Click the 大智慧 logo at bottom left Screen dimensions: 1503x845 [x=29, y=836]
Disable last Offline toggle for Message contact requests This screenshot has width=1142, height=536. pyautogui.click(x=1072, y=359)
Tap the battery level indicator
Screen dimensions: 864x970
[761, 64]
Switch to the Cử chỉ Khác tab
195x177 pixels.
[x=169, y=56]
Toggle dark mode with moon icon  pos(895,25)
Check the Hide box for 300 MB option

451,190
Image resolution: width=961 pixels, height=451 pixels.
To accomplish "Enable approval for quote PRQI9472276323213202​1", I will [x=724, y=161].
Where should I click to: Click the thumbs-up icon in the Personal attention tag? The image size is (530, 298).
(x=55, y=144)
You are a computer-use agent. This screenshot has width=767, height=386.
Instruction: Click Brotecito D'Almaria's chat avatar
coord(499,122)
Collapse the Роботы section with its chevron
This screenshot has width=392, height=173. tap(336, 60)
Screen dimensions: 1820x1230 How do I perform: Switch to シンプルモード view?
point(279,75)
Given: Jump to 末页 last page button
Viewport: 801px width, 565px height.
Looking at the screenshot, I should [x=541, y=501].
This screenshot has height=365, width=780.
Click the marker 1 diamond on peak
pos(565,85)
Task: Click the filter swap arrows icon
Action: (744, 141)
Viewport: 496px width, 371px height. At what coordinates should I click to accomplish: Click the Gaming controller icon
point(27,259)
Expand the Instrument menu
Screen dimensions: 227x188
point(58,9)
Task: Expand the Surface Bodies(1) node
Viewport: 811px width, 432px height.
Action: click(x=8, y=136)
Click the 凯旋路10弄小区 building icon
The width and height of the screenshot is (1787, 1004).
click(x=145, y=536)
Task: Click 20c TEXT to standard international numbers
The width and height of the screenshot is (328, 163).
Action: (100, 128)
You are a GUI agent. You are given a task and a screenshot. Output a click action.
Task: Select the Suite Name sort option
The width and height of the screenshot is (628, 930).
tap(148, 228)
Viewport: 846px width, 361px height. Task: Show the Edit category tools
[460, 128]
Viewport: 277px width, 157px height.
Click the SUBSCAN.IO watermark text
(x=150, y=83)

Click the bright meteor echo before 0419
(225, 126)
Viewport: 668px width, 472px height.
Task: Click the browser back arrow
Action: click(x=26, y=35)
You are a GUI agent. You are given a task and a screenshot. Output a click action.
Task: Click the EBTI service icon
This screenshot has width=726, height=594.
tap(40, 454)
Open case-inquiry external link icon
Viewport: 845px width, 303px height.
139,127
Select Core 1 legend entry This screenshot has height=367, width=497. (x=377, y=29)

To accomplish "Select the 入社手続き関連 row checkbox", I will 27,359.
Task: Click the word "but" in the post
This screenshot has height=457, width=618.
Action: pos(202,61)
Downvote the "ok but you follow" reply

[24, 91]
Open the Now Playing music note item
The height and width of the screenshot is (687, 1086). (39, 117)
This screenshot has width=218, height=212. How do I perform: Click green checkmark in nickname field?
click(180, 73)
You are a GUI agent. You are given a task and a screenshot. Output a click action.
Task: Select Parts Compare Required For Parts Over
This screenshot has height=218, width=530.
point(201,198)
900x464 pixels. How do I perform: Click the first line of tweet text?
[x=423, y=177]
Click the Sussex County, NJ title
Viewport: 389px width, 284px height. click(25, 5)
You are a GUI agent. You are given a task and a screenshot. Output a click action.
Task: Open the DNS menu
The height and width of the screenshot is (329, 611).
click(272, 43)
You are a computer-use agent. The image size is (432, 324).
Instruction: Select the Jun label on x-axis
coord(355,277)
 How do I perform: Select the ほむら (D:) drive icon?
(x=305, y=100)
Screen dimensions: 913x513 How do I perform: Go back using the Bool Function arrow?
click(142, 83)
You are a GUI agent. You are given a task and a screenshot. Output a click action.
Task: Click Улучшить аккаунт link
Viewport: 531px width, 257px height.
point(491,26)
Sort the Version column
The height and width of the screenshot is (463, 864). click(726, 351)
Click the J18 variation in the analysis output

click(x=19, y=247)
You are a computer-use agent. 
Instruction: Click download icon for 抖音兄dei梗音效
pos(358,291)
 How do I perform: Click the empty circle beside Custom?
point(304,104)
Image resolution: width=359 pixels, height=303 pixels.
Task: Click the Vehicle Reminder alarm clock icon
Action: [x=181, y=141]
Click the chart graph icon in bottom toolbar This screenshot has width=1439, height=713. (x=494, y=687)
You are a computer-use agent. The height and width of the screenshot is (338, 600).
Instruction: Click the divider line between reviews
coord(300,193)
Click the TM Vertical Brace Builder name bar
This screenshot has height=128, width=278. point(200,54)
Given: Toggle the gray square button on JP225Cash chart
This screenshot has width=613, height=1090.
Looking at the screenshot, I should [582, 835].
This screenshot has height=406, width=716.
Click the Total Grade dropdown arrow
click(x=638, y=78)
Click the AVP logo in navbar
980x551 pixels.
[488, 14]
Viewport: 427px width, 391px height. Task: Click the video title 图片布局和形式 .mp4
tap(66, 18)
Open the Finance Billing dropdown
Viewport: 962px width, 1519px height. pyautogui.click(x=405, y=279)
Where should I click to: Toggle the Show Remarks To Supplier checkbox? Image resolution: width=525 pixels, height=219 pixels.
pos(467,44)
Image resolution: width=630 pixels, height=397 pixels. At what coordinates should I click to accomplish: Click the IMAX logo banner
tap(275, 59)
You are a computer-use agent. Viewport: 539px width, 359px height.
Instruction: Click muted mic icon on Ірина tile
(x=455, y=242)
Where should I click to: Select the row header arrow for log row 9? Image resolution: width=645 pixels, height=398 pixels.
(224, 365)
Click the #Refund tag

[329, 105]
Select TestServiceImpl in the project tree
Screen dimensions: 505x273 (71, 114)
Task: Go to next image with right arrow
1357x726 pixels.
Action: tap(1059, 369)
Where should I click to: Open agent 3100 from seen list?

-*-*-

- _WHAT THE EXERCISE ASKS_: Could you set down every record exactly as given?

- _TASK SOLUTION_:
Click the 大智慧 logo at bottom left Screen dimensions: 1503x845 [x=29, y=836]
Disable last Offline toggle for Message contact requests This screenshot has width=1142, height=536. pyautogui.click(x=1072, y=359)
Tap the battery level indicator
Screen dimensions: 864x970
[761, 64]
Switch to the Cử chỉ Khác tab
195x177 pixels.
[x=169, y=56]
Toggle dark mode with moon icon  pos(895,25)
Check the Hide box for 300 MB option

451,190
Image resolution: width=961 pixels, height=451 pixels.
To accomplish "Enable approval for quote PRQI9472276323213202​1", I will [x=724, y=161].
Where should I click to: Click the thumbs-up icon in the Personal attention tag? The image size is (530, 298).
(x=55, y=144)
You are a computer-use agent. This screenshot has width=767, height=386.
Instruction: Click Brotecito D'Almaria's chat avatar
coord(499,122)
Collapse the Роботы section with its chevron
This screenshot has width=392, height=173. tap(336, 60)
Screen dimensions: 1820x1230 How do I perform: Switch to シンプルモード view?
point(279,75)
Given: Jump to 末页 last page button
Viewport: 801px width, 565px height.
Looking at the screenshot, I should [x=541, y=501].
This screenshot has height=365, width=780.
Click the marker 1 diamond on peak
pos(565,85)
Task: Click the filter swap arrows icon
Action: (744, 141)
Viewport: 496px width, 371px height. At what coordinates should I click to accomplish: Click the Gaming controller icon
point(27,259)
Expand the Instrument menu
Screen dimensions: 227x188
point(58,9)
Task: Expand the Surface Bodies(1) node
Viewport: 811px width, 432px height.
Action: click(x=8, y=136)
Click the 凯旋路10弄小区 building icon
The width and height of the screenshot is (1787, 1004).
click(x=145, y=536)
Task: Click 20c TEXT to standard international numbers
The width and height of the screenshot is (328, 163).
Action: (100, 128)
You are a GUI agent. You are given a task and a screenshot. Output a click action.
Task: Select the Suite Name sort option
The width and height of the screenshot is (628, 930).
tap(148, 228)
Viewport: 846px width, 361px height. Task: Show the Edit category tools
[460, 128]
Viewport: 277px width, 157px height.
Click the SUBSCAN.IO watermark text
(x=150, y=83)

Click the bright meteor echo before 0419
(225, 126)
Viewport: 668px width, 472px height.
Task: Click the browser back arrow
Action: click(x=26, y=35)
You are a GUI agent. You are given a task and a screenshot. Output a click action.
Task: Click the EBTI service icon
This screenshot has width=726, height=594.
tap(40, 454)
Open case-inquiry external link icon
Viewport: 845px width, 303px height.
139,127
Select Core 1 legend entry This screenshot has height=367, width=497. (x=377, y=29)

To accomplish "Select the 入社手続き関連 row checkbox", I will 27,359.
Task: Click the word "but" in the post
This screenshot has height=457, width=618.
Action: pos(202,61)
Downvote the "ok but you follow" reply

[24, 91]
Open the Now Playing music note item
The height and width of the screenshot is (687, 1086). (39, 117)
This screenshot has width=218, height=212. How do I perform: Click green checkmark in nickname field?
click(180, 73)
You are a GUI agent. You are given a task and a screenshot. Output a click action.
Task: Select Parts Compare Required For Parts Over
This screenshot has height=218, width=530.
point(201,198)
900x464 pixels. How do I perform: Click the first line of tweet text?
[x=423, y=177]
Click the Sussex County, NJ title
Viewport: 389px width, 284px height. click(25, 5)
You are a GUI agent. You are given a task and a screenshot. Output a click action.
Task: Open the DNS menu
The height and width of the screenshot is (329, 611).
click(272, 43)
You are a computer-use agent. The image size is (432, 324).
Instruction: Select the Jun label on x-axis
coord(355,277)
 How do I perform: Select the ほむら (D:) drive icon?
(x=305, y=100)
Screen dimensions: 913x513 How do I perform: Go back using the Bool Function arrow?
click(142, 83)
You are a GUI agent. You are given a task and a screenshot. Output a click action.
Task: Click Улучшить аккаунт link
Viewport: 531px width, 257px height.
point(491,26)
Sort the Version column
The height and width of the screenshot is (463, 864). click(726, 351)
Click the J18 variation in the analysis output

click(x=19, y=247)
You are a computer-use agent. 
Instruction: Click download icon for 抖音兄dei梗音效
pos(358,291)
 How do I perform: Click the empty circle beside Custom?
point(304,104)
Image resolution: width=359 pixels, height=303 pixels.
Task: Click the Vehicle Reminder alarm clock icon
Action: [x=181, y=141]
Click the chart graph icon in bottom toolbar This screenshot has width=1439, height=713. (x=494, y=687)
You are a computer-use agent. The height and width of the screenshot is (338, 600).
Instruction: Click the divider line between reviews
coord(300,193)
Click the TM Vertical Brace Builder name bar
This screenshot has height=128, width=278. point(200,54)
Given: Toggle the gray square button on JP225Cash chart
This screenshot has width=613, height=1090.
Looking at the screenshot, I should [582, 835].
This screenshot has height=406, width=716.
Click the Total Grade dropdown arrow
click(x=638, y=78)
Click the AVP logo in navbar
980x551 pixels.
[488, 14]
Viewport: 427px width, 391px height. Task: Click the video title 图片布局和形式 .mp4
tap(66, 18)
Open the Finance Billing dropdown
Viewport: 962px width, 1519px height. pyautogui.click(x=405, y=279)
Where should I click to: Toggle the Show Remarks To Supplier checkbox? Image resolution: width=525 pixels, height=219 pixels.
pos(467,44)
Image resolution: width=630 pixels, height=397 pixels. At what coordinates should I click to accomplish: Click the IMAX logo banner
tap(275, 59)
You are a computer-use agent. Viewport: 539px width, 359px height.
Instruction: Click muted mic icon on Ірина tile
(x=455, y=242)
Where should I click to: Select the row header arrow for log row 9? Image resolution: width=645 pixels, height=398 pixels.
(224, 365)
Click the #Refund tag

[329, 105]
Select TestServiceImpl in the project tree
Screen dimensions: 505x273 (71, 114)
Task: Go to next image with right arrow
1357x726 pixels.
Action: tap(1059, 369)
Where should I click to: Open agent 3100 from seen list?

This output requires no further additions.